You'll find an area that houses the computing CPU, a GPU for processing graphics, an AI processor and a home for securely storing data. There's an ISP, an image signal processor that handles photography and videos and a dedicated unit for voice control.
You may also see a memory hub, a modem to connect to the internet (this could also live separately) and an area that handles your phone's many sensors.
Here are some features that you'll see on 2020 phones, thanks to the chip:
- Ultrafast 5G download speeds
- Up to 25% faster processing speeds
- Longer-lasting battery life
- Support for up to 200-megapixel cameras
- 120Hz screen refresh rate for super-smooth scrolling, animations and gameplay
- Much faster graphics for conference calls over 5G and real-time gaming
- Faster AI processing, which could be used for voice assistants and automatically adjusting camera scenes
- Wi-Fi 6 support for faster internet
For even more examples, here are 6 more cool, new features Android phones could get next year.

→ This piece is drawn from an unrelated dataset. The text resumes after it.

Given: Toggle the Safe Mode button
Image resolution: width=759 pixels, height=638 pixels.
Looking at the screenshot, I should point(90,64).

The best phones to give in 2019See all photos
Just because it's on the chipset, doesn't mean it'll be on the phone
Phone makers often talk about their low-light photography, fast charging, and other features as if they invented them. And sure, brands like OnePlus, Google and LG all had a hand in customizing the way features look and act on a finished device. That's important. But most of the time, these brands didn't lay the foundation. The chip did that.
For example, if your chip doesn't support faster Wi-Fi 6 internet or a 200-megapixel camera, there's no chance your phone can use either one if the company isn't making a separate processor itself.

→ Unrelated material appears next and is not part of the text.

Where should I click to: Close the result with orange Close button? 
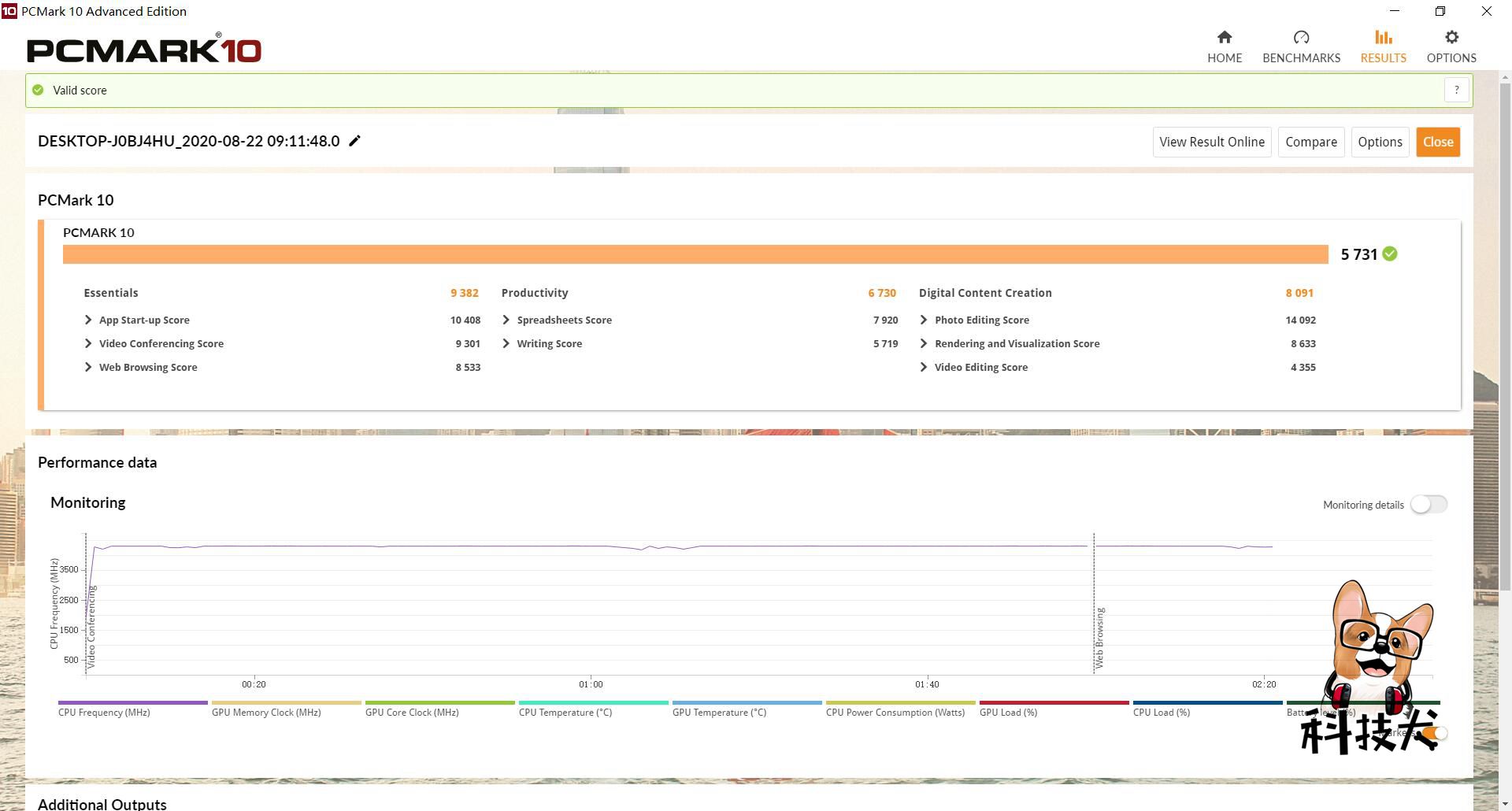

But here's a brain twister. Even if the chip supports those features, you still might not get them on your phone.
Here's why: Companies such as Qualcomm, MediaTek, Intel and AMD sell their chips (which aren't just for phones) to third-party device makers, who use the chips as they will. It's the device maker that becomes responsible for turning the feature on and making sure it all comes together in the final product.
What does that mean for competition?
In general, different chip makers tend to have similar features to their rivals, including super slow-motion video, support for wireless charging and portrait mode photography.

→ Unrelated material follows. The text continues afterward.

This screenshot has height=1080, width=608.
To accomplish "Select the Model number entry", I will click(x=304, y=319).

There are some notable exceptions, such as secure face unlock on the iPhone X ($255 at Amazon): It came two years before the Pixel 4's ($190 at Walmart) secure face unlock, which supports mobile payments.
There are also some brands that make chips or processors in-house, such as Apple's A13 Bionic processor, which powers the iPhone 11 ($300 at Amazon) phones. That gives the brand a leg up on building its own features that other phones don't have.
Samsung and Huawei also have a separate chip business that sells parts to the phone business.
Does it matter which chip your phone has?
You might not care whether your phone has the latest chip or last year's as long as it has all the features you want for the price you're willing to pay. And you wouldn't want a premium processor on a $300 phone like the Moto G7 -- it would tank the battery and hike up the price.
But if you happen to know that your phone uses the most recent chipset, you can guess it'll be faster than one that uses last year's chip, meaning it could have better battery life with more camera tricks and it could be able to connect to the internet faster.
If you're ready to buy a new phone, we can help you figure out where to start. But when you do, take a moment to think about the powerful chip that makes it all happen.